B.C. is preparing legislation that will require companies to turn over to provincial regulators sensitive internal data on oil and gas supply, in an attempt to provide more transparency on how gas prices are set and the reason they can sometimes fluctuate so wildly without notice.
The bill, which may be introduced this fall or next spring, is government’s attempt to respond to public outrage over gas prices that reached above $1.70 a litre earlier this year.
Although many of the sudden and unexplained price fluctuations increase the cost of gasoline, there was also as much as a 10 cents a litre drop in the price of gas in Metro Vancouver in the past day, with more to come, according to some analysts.
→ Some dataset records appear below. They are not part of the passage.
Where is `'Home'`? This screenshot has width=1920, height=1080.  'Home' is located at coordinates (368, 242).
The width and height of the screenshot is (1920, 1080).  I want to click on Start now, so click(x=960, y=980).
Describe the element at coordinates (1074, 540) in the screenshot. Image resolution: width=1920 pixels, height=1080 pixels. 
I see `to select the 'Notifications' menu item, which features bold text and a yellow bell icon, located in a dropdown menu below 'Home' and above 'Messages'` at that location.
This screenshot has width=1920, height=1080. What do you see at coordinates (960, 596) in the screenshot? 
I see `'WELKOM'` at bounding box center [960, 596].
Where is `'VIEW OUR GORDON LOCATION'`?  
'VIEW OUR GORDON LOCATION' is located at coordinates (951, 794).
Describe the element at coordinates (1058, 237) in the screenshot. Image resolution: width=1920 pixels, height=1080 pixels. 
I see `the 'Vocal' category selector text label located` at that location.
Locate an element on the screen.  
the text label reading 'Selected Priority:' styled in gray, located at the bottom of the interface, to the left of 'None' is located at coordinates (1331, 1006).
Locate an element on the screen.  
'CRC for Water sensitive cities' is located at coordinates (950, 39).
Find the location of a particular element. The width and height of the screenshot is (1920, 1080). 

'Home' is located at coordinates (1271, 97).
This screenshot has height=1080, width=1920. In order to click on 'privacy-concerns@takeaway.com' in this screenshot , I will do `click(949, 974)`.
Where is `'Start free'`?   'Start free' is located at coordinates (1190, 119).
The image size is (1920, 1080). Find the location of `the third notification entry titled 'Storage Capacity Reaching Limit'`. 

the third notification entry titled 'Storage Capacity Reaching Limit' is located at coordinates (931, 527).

Gas prices in Vancouver were as high as almost $1.57 a litre last month, more recently in November hovered as high as $1.47 a litre and dropped to as low as $1.359 cents a litre Thursday afternoon. Analyst Dan McTeague wrote on social media that prices could drop another five cents a litre, as a supply crunch lessens.
The uncertainty is likely to worsen with news that Parkland Fuel Corp.’s Burnaby refinery — the sole local supplier of motor fuel in the Lower Mainland — is scheduled for an eight-week maintenance shutdown early next year.
The 55,000-barrel-a-day Burnaby refinery is putting fuel in storage to be drawn upon during the shutdown but that won’t be enough to last for the duration, said Dirk Lever, vice-president for refining, on a conference call to discuss Parkland’s third-quarter results.
“We have a fair amount of planning to do dealing with other refineries in order to source supply as we’re down,” he said.
But the real problem, identified in an August report by the B.C. Utilities Commission, is that a small number of companies control most of B.C.’s gas supply and retail stores, said Antweiler. That, combined with B.C.’s lack of refining capacity and its inability to increase gasoline shipments through the existing Trans Mountain pipeline, simply mean there’s little the province can do, he said.
“People have to realize fuel costs are not going to go materially down due to some government action and certainly not by lowering taxes because we’ll have to make up the shortfall with something else,” said Antweiler. “There’s really nothing in the tool box that governments at the provincial and federal level can do to lower gas prices in the short term. In the long term the only option is more fuel-efficient vehicles and more choices for customers.
“It’s the unfortunate truth, but politicians are not keen on saying that.”
The Canadian Fuels Association, which represents many of the industry’s main companies, said in a statement that would not comment on “speculation” legislation, and refused to address whether companies intend to comply or challenge B.C.’s plan to force information disclosure.
The association noted the B.C. Utilities Commission report “did highlight a number of factors that contribute to B.C. wholesale and retail fuel price fluctuations.”
That report also pointed to an unexplained 13 cent a litre price difference in B.C., which the NDP government seized upon as evidence that customers are getting gouged by retailers. The oil and gas companies have responded to the price difference, and an additional report by the commission is expected Nov. 9.
Several other oil and gas companies contacted by Postmedia News on Thursday did not return requests for comment.